The more I learn about the mainstream food supply, the least I want my family to eat from it. As a mother, I am conscious about creating healthy eating habits and raising children who are healthy in mind and body. For years now, I have been striving to cook from scratch using real ingredients and avoid heavily processed foods. Avoiding processed food is a challenge especially when it comes to school lunches: the need for speed and convenience, both at the assembly and intake levels, tend to trump my best laid plans. It doesn’t help when the teachers consider a jello cup with sad pieces of peaches a “healthy snack” but not a homemade baked oatmeal bar. My eyes rolled so far, I almost injured my shoulder blades.

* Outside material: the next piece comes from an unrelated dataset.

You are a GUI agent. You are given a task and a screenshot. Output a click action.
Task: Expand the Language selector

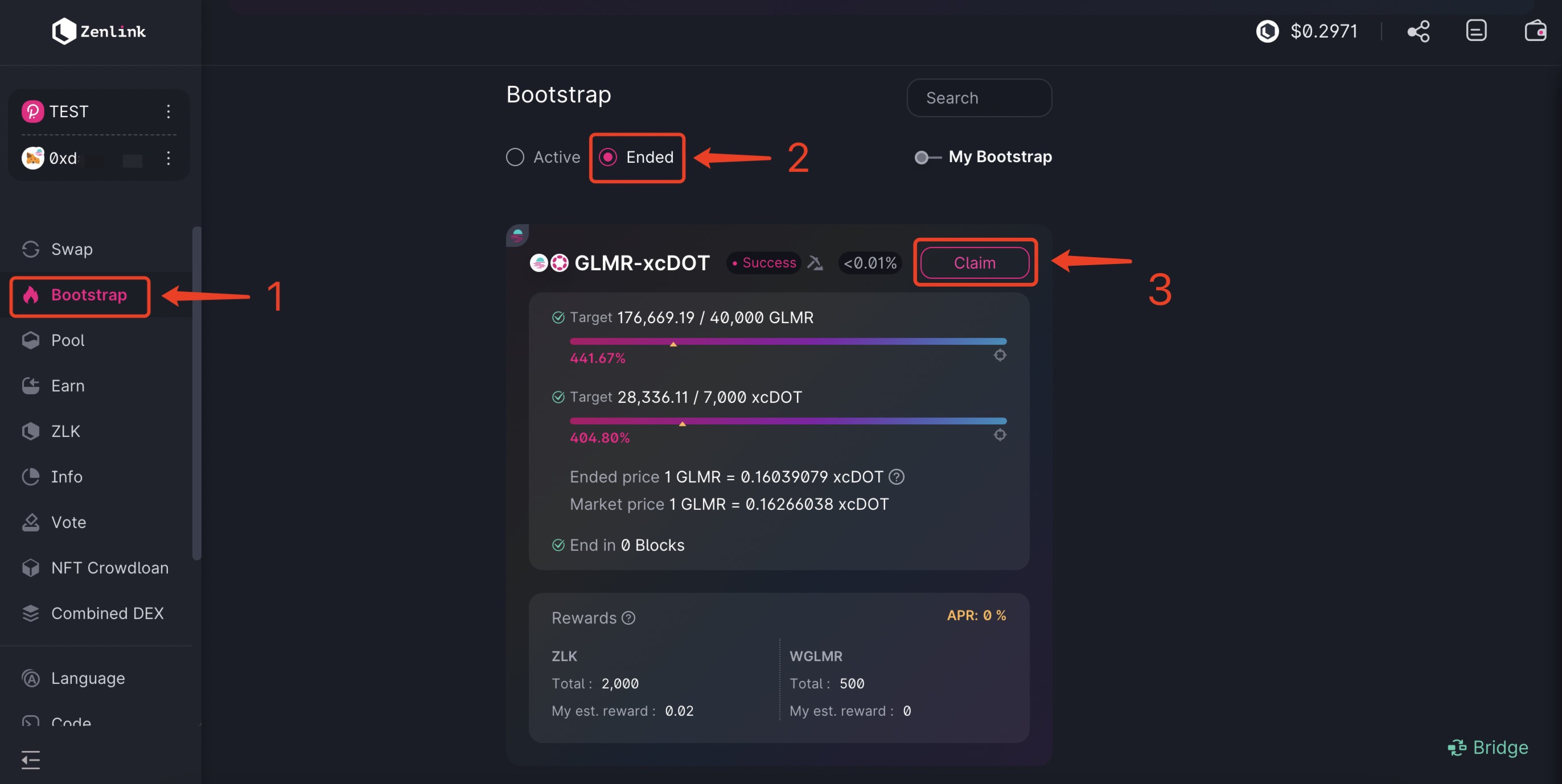pos(87,678)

While in my previous job, I had the opportunity to read briefing material on the raising, transport and slaughter of meat animals. I became increasingly concerned about the ethics and morality of participating in the meat-supply system. Not only for health reasons but also as a Christian: in Christian ethics, man was given dominion over the animals. In exchange for the proteins, we are expected to be good stewards of God’s creation and I am not convinced that we are living up to the task. I dream of the day when I can source all my family’s food to healthy and ethical agriculture, but as the 100-mile diet enters yuppydom, our family of 10 simply cannot keep-up with the double-employed with 1/4 of the children families. We need more vitamins than a $6.99 8-oz crate of local organic strawberries can provide. A Lot More.

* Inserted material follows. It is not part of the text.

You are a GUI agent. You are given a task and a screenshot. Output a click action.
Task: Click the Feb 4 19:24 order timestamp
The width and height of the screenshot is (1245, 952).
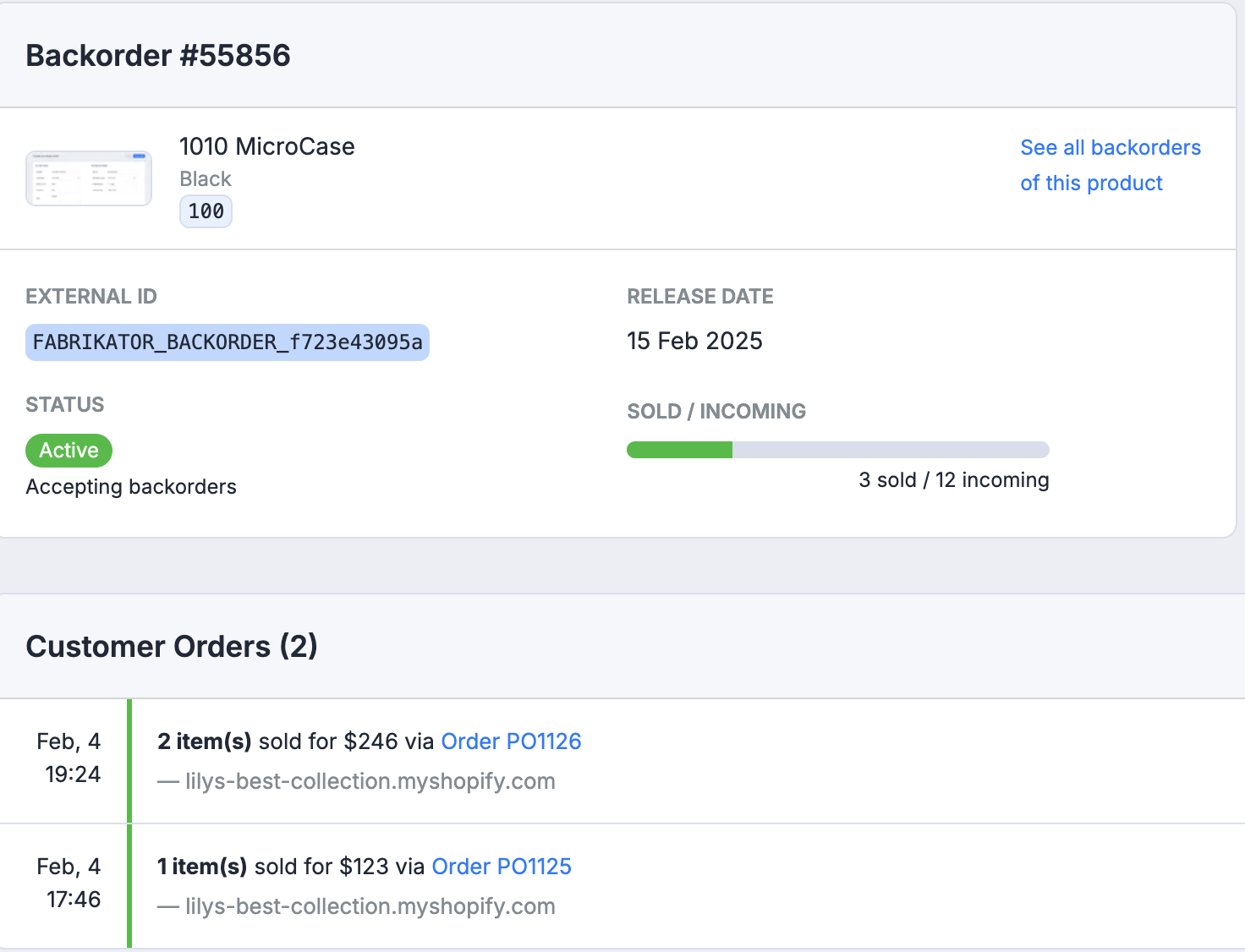point(69,758)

Since I couldn’t beat one or join the other, I decided to reduce our family’s meat intake significantly. In the long run, I am hoping to reduce it to a point where we can afford to buy a few local, grass-fed carcasses and store them in the freezer. Learning to cook vegetarian has been a growth experience: after 17 years of feeding my family a certain way, I had to re-think most of my cooking habits and reflexes. I quickly fell into a rut and my children grit their teeth and waited for this “new thing” to be over. But I was not to be so easily defeated! I asked for vegetarian cook book suggestions from my friends and found two pearls on Amazon’s used books service (why pay $34 when you can pay $5.30?): The Moosewood Restaurant Cooks for a Crowd and Vegetarian Planet by Didi Emonds.

No more excuses!

The Moosewood Restaurant Cooks for a Crowd is a restaurant’s cookbook with restaurant’s serving sizes: it makes soup by the gallon, which is exactly what I need to feed my family and freeze some leftovers. As I am writing now, I am making a few gallons (how many litres is that?) of vegetable stock ad the house smells heavenly.

The first recipe I tried from Vegetarian Planet was the Thai Tofu with red curry sauce. The recipe has nothing red or containing curry in its ingredient list. I kept feeling like the it would be a disaster somehow but it turned out wonderfully tasty and delicious. The children – against all hope – loved it. The coconut rice with scallions (rice cooked with water and a can of coconut milk) was amazing and even my non-rice-lover loved it.

Thai Tofu and coconut rice with scallions

The second recipe I tried from Vegetarian Planet was equally delicious although my younger children decided not to like it. I made the Deep Dish Pumpkin and Potato Pie. Since I had run out of cheese, I added 2 eggs to the mix to allow it to set. While it was very tasty and fulfilling, the children felt defrauded because it was not a pumpkin pie as advertized. Sad. They declared it a waste of a pumpkin although I am almost certain that they hardly tasted it.

Deep Dish Pumpkin and Potato Pie
Deep Dish Pumpkin and Potato Pie

All in all, the children still insist that they must have steak every day to stave off decrepitude. But having tasty vegetarian recipes on hand sure is making the transition to a less-meat-centered diet more pleasant. Tonight, we are having French Onion soup…. I bet nobody will complain about that one!